21.2.5 Prostate cancer

Relatively little is known of the role of lifestyle and other potentially modifiable factors in prostate cancer aetiology, despite intensive investigation.  The use of prostate-specific antigen (PSA) testing on a widespread scale in asymptomatic men has uncovered large numbers of occult carcinomas and has led to increases in incidence rates all over the developed world (Quinn and Babb, 2002). In Ireland, the prostate cancer incidence rate increased markedly over the study period. The consequence has been to mask any differences in underlying risk. The risk of prostate cancer was considerably higher in RoI than in NI and, unlike almost every other cancer, the risk had an inverse relationship with population density. The risk of prostate cancer was also higher in areas with higher education levels.
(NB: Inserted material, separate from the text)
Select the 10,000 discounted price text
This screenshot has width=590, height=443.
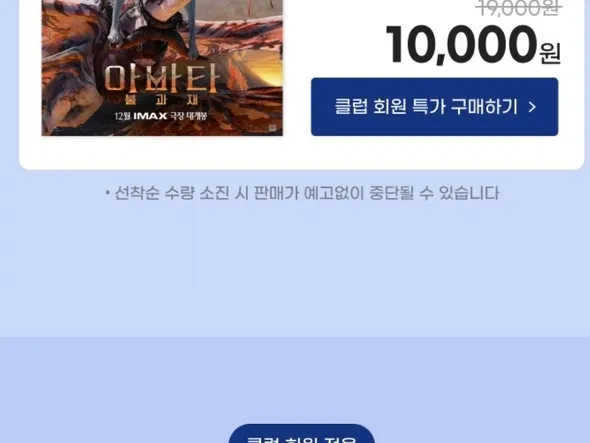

Mapping of prostate cancer risk in 1995-2001 showed a relatively lower rate of risk in NI compared to RoI and, in RoI, a patchy distribution with no overall pattern. While the rate was high in and around some urban areas, in others (e.g. Limerick) there was no evidence of increased risk. In Dublin, there was a markedly higher risk in the south, and especially the south-west, of the city. This distribution had a closer resemblance to patterns of educational attainment than to unemployment (see Maps 2.4 and 2.5). In 2002-2007 the spatial pattern in RoI showed, to a large extent, an extension of the areas of higher risk to the more rural parts of the country and a lessening of the north-south differential in Dublin city. In NI, some areas of higher risk in the west had disappeared in the later period, but this may be an artefact due to the fact that risk in other areas had increased in 2002-2007.

Although the GP referral guidelines from the National Cancer Control Programme (RoI) (Health Service Executive, 2011) state that “PSA testing of asymptomatic men or PSA screening is not national policy” this seems to have had only a limited impact on practice in RoI, where PSA testing was at a very high level during the period covered by the atlas (Drummond et al., 2010). The differences in overall prostate cancer risk between RoI and NI seem to be determined by higher rates of PSA testing and a lower threshold for prostate biopsy in RoI (Carsin et al., 2010). The changes in geographical patterns of risk within RoI are likely to reflect changes in testing and biopsy rates, due to a combination of awareness and implementation of policy by GPs, demands by patients and investigation rates by specialists. Of interest is the noticeable fall in relative risk between 1995-2001 and 2002-2007 in the former RoI South Eastern Health Board area (counties Waterford, Kilkenny, Wexford, Carlow and Tipperary South). It would be interesting to investigate which, if any of the factors listed above were responsible for this change.